-- Begin GIVEN DATA --
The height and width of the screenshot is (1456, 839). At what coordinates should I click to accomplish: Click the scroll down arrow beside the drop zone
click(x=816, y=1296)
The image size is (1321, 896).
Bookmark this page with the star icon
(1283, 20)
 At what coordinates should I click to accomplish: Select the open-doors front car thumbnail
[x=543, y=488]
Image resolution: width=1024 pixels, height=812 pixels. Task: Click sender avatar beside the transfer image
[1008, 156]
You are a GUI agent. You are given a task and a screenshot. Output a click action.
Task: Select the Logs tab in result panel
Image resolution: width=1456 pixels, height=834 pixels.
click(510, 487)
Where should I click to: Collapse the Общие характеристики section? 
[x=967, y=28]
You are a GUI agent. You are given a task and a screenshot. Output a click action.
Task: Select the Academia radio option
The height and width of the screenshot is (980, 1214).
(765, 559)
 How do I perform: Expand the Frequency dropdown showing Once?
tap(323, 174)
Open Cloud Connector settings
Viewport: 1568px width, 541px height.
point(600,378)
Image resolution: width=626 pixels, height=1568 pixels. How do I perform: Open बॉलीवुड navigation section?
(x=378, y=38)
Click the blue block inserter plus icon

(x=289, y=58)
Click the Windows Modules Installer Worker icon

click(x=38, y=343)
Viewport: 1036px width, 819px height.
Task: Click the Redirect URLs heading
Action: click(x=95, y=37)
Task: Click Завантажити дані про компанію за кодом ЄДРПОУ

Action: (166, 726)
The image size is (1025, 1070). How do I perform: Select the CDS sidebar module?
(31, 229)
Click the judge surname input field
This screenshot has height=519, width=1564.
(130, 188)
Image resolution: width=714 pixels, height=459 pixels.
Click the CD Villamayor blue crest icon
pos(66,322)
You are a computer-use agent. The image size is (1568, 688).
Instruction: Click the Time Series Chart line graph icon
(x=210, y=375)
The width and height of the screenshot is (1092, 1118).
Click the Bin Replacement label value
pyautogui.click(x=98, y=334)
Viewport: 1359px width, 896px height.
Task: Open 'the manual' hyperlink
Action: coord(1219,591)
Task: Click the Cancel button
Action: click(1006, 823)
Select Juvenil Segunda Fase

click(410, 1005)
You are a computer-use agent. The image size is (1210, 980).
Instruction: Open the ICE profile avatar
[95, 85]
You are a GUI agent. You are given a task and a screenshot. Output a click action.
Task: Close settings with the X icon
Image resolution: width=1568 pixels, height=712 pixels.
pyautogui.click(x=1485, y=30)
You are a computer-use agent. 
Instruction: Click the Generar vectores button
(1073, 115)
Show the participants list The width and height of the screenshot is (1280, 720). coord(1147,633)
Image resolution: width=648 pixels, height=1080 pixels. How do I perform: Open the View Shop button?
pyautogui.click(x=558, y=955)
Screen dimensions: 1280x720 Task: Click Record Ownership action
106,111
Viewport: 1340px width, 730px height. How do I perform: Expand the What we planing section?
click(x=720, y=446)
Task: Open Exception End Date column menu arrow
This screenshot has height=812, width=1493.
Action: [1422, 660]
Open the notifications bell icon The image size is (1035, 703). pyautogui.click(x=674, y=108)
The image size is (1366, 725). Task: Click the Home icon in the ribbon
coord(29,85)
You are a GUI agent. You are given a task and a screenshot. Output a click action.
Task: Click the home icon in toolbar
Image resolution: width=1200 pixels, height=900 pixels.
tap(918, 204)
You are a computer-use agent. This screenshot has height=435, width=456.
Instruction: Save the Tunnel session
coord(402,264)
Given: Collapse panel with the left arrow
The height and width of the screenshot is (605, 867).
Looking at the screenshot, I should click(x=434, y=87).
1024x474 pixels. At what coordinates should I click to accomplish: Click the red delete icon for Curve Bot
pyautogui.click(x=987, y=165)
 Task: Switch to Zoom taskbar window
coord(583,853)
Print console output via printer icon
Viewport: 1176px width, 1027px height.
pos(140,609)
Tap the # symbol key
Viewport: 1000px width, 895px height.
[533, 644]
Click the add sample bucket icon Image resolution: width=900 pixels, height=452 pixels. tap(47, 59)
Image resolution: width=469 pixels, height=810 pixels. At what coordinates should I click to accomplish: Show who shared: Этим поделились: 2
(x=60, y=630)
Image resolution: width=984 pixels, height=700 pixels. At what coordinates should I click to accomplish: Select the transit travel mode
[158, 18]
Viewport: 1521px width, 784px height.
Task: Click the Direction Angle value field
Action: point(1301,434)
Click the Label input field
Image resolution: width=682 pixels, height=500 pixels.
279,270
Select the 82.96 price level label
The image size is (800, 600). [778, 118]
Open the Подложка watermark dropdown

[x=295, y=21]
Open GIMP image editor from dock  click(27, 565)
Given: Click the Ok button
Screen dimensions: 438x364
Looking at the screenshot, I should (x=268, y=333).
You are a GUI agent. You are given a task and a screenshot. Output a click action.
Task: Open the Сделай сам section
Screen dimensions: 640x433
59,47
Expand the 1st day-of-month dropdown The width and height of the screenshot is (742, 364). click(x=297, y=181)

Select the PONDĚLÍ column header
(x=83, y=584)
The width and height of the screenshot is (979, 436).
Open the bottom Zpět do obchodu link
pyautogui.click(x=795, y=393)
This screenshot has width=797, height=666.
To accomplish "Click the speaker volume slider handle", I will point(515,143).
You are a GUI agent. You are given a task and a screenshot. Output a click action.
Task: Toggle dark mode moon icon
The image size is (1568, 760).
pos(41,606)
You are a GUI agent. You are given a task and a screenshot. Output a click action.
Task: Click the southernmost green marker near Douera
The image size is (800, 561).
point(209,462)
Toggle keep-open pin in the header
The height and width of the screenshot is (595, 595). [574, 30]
-- End GIVEN DATA --
* PROMPT
Gather every line in the rows above that contains the string "pyautogui", and copy each one unchanged.

* TASK RESULT
pyautogui.click(x=98, y=334)
pyautogui.click(x=1485, y=30)
pyautogui.click(x=558, y=955)
Open the notifications bell icon The image size is (1035, 703). pyautogui.click(x=674, y=108)
pyautogui.click(x=987, y=165)
pyautogui.click(x=795, y=393)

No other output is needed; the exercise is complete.